We are at the cusp of significant new alternatives for the treatment of chronic hepatitis C. Among more than 100 drugs in development, some are ready to be approved and in the market as soon as next year. The protease inhibitors Telaprevir and Boceprevir, will change the SOC treatment to triple therapy, (combined with peg IFN and RBV), with duration of treatment guided by rapid virological response. In this article we present the data supporting the approval of Telaprevir and Boceprevir, and information on polymerase inhibitors and IFN free proof of concept trials. Finally we discuss which patients should wait for DAA based therapies and which should be considered for peg IFN/RBV now.
In the next 5 years our patients can expect higher response rates and truncated duration of therapy. They can expect drug cocktails or combos but for the next years these novel drugs will still require peg IFN and RBV. Also, a new era of resistance as a barrier to therapy will require sub typing and more viral monitoring. Overall, improved outcomes will come at the expense of more adverse events and increased costs of treatment.
We are at the cusp of significant new alternatives for the treatment of chronic hepatitis C. More than 100 new drugs, most oral, are at different stages of development, and some may be available as soon as mid 2011.
Figure 1 shows some of the most promising sites of intervention for these new therapies; including Glycosylation inhibitors, Oligonucleotides and siR-NA, Cyclophillin inhibitors and finally the protease and polymerase inhibitors, the drugs more advanced in development.
So, in view of these evolving therapies how we should approach the CHC patient in 2010?
The first consideration should be the likelihood of response to the available therapies of Peg-IFN and RBV. The important variables are genotype, viral load, ethnicity and/or race and lately the presence of IL28B genotype.1 Latino patients have a lower efficacy with available therapies.2
The second consideration is the likelihood of disease progression in hepatic histology.

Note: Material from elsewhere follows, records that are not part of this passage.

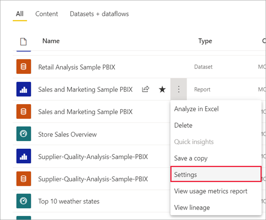
Task: Click the Top 10 weather states dashboard icon
Action: click(x=24, y=201)
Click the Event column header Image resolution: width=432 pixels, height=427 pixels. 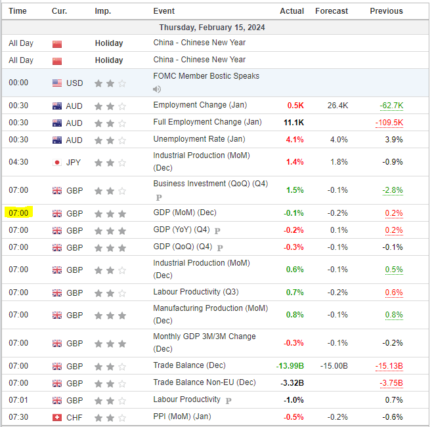pos(163,11)
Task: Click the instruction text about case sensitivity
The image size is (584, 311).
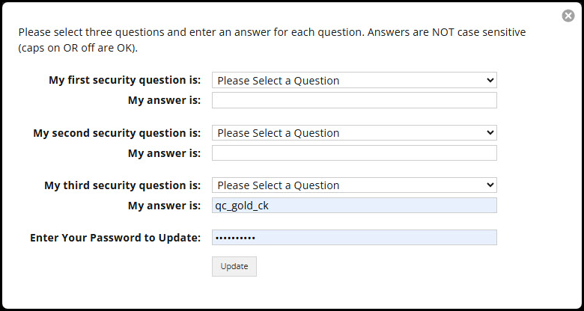Action: [x=272, y=40]
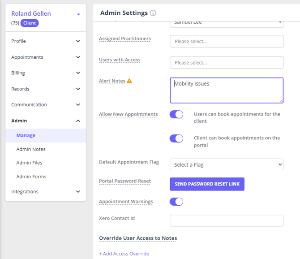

If the disease is mild patients can wait for better therapies.
The final consideration is the likelihood of tolerating treatment with peg-IFN and RBV.
We will present the available information about the more advanced drugs in development in order to try to select those patients that could or should be offered therapy now, and which patients should wait for additional therapies.
The most advanced drugs in development are the protease and polymerase inhibitors. The protease inhibitors interfere with the protease crucial for the translation of the hepatitis C virus and the polyme-rase inhibitors act further along the chain interfering with the viral replication (Figure 1).3
Among the protease inhibitors in development the more advanced are : Vertex / Tibotec: Telaprevir (VX-950); Schering-Plough: Boceprevir; Tibotec: TMC435350; Boehringer Ingelheim: BI 201335; Intermune / Roche: ITMN-191 = R7227; and Merck: MK-7009. The protease inhibitors were the first Directly Acting Antiviral drugs developed, and paved the way for the understanding of important aspects of viral resistance in addition to demonstrating im-proved efficacy rates.
First the results from the Telaprevir and Boce-previr clinical trials have shown that therapy with peg IFN and RBV plus a protease inhibitor will achieve efficacy rates in excess of 70% for genotype 1 naive patients.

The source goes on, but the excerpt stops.